How would you like to save money on software, especially the most expensive software most people buy? It’s easy if you know the number one thing Microsoft wants kept secret.
Windows is Microsoft’s flagship product. Combined together, Apple Mac OS X, Linux, and every other operating system control less than 10% of the desktop and laptop market—leaving the rest to Microsoft Windows. But Microsoft doesn’t make much money from Windows.
A full license for Microsoft Office can cost you $250 or more, plus upgrade costs every few years. Yet, without Microsoft Office, your computer is practically useless in a corporate or professional setting—or is it?
Save Money On Software Using This Secret
Microsoft doesn’t want you to know that there is a full-featured competitor to Microsoft Office. No, I’m not talking about Google’s online office tools—those can hardly be called full featured. This competitor offers almost everything Microsoft Office offers and it doesn’t cost a cent to use.
Its name: Libre Office. Some of you might be familiar with it’s old name: OpenOffice.org—I’ll tell you why the name changed later in this article.
Libre Office provides similar tools for everything in Microsoft Office:
- Instead of Word, you use Writer
- Instead of Excel, you use Calc
- Instead of PowerPoint, you use Impress
- Instead of Access(the database application), you use Base
- A new drawing tool is included in Libre Office called Draw
But Will This Really Save Money On Software?
I know you’ve probably used freeware in the past that didn’t stand up to its claims. But Libre Office isn’t just freeware, it’s also open source software that’s been community developed for over a decade. It’s the primary office productivity software for millions of people—including me—and it offers some features not even Microsoft has, like the ability to extend functions in the easy-to-learn Python programming language.
Libre Office also does the number one most important thing for anyone living in a Microsoft Office-dominated world: it seamlessly opens and saves Microsoft Office documents.
None of my clients need to know that I use Libre Office. When they send me a Microsoft Word document or a Microsoft Excel spreadsheet, I can just open it right up. Then I can make any changes and send it back to them—Libre Office won’t even make me press any extra buttons to save in Microsoft’s formats.
How Libre Office Got Its Name
I mentioned earlier that Libre Office used to be known as OpenOffice.org. This might confuse you when you discover that OpenOffice.org still exists.
OpenOffice.org was owned by Sun Microsystems, one of Microsoft’s fiercest competitors. But database company Oracle bought Sun and then closed down several of Sun’s open source projects. The OpenOffice.org programmers, fearing they were next, formed Libre Office to continue their work. They offered to take control of the OpenOffice.org domain name and trademark if Oracle no longer wanted them, but Oracle has so far refused to hand it over.
But, freed from the bureaucracy of both Sun Microsystems and Oracle, the Libre Office project has hastened development and also added add-on code which neither Sun nor Oracle would add to OpenOffice.org because they couldn’t control it.
That means Libre Office has taken a major step forward over OpenOffice.org and may soon compete with Microsoft Office not just because it helps people save money on software, but because it offers more features than Microsoft Office.
The Bad News About Libre Office
I don’t want to lie to you: Libre Office isn’t a perfect Microsoft Office replacement. I still think the cost savings more than justify the switch, but here are some things you may not like about Libre Office:
- It isn’t Microsoft Office. Anyone used to working in Microsoft Office at school or work will need to adjust to Libre Office. The toolbar buttons look different, the menu items are in different places, the configuration settings don’t use the same phrases, etc. This isn’t really a problem, but you will need to adjust. You get used to Libre Office really quick.
- It’s complicated to configure. One of the main advantages of open source software is that it’s usually very configurable—much more configurable than proprietary programs. But with additional features comes additional complexity.Libre Office has a slew of configuration options, making it hard to find some of the typical configuration options.

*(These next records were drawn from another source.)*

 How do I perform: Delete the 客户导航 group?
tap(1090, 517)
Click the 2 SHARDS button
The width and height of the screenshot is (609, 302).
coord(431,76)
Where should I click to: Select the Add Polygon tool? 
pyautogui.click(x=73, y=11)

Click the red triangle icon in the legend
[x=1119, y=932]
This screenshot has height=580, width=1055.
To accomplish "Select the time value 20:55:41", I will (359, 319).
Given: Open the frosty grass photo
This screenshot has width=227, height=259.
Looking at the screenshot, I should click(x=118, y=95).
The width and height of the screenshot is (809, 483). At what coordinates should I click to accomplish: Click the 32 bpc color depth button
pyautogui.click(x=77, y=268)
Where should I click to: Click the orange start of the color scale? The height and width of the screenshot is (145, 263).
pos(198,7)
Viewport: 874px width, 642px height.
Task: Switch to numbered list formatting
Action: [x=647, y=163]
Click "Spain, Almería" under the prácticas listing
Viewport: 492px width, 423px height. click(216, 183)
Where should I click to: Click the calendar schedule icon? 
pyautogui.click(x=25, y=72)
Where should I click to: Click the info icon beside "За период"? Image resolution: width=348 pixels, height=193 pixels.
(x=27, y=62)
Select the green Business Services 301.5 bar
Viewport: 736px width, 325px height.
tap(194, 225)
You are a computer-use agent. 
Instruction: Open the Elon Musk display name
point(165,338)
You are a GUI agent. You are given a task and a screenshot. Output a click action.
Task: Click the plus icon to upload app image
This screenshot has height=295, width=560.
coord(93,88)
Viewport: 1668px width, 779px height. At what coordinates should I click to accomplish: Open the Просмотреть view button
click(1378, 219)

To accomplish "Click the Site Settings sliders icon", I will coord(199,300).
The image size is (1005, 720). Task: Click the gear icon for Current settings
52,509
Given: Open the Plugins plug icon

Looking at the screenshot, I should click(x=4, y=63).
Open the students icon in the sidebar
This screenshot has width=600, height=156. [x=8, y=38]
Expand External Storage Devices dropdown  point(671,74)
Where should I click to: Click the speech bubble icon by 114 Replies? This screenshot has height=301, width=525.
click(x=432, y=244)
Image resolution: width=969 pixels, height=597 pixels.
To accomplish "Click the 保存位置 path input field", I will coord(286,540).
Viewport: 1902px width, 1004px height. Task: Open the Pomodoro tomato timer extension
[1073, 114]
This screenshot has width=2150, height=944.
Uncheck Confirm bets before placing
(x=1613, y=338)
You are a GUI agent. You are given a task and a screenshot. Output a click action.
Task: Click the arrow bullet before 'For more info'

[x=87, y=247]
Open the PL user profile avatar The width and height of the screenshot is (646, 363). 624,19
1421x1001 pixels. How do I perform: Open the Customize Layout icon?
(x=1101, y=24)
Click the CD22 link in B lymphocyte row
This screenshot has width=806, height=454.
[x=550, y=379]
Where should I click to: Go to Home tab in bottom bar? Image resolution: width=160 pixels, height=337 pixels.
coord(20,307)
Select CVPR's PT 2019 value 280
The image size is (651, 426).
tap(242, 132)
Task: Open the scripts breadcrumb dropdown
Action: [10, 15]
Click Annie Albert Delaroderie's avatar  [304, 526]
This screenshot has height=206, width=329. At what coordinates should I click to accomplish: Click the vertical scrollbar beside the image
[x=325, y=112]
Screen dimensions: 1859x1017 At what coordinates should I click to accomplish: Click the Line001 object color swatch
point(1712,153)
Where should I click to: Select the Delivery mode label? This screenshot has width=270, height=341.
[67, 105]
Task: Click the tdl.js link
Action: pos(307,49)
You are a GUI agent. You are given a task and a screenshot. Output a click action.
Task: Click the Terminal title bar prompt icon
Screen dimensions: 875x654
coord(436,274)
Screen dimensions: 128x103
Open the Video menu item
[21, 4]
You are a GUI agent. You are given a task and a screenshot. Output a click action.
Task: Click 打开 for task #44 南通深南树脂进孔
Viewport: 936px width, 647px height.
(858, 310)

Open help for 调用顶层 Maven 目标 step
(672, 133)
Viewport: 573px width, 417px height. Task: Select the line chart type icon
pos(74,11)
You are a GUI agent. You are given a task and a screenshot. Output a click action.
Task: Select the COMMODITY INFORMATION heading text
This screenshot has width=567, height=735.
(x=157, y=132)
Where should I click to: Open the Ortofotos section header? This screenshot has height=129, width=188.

Worse, many of these options are all bundled together in the same screen, so you feel like you have to look through endless configuration options just to change the default style.
Later versions of Libre Office might make configuration easier. For now, just think of all the money you’re saving—and that someday you might actually want to adjust these advanced settings.
- Advanced formatting fail. This has never happened to me, but it could happen to you. If you receive a document in a Microsoft Office format that uses very advanced formatting options, it might not display correctly in Libre Office. Worse, if you use advanced formatting in Libre Office, you might not be able to save correctly in Microsoft Office format.
That said, 99% or more of documents should be fine, and it’s always possible to get the text from a document even if the formatting doesn’t render perfectly.
Conclusion: Are You Ready To Save Money On Software?
If you’re convinced—or you just want to give Libre Office a try, remember that it’s free. As an extra bonus, it works on all platforms, so once you start using it, you can always move to Mac or Linux and continue to save money on software.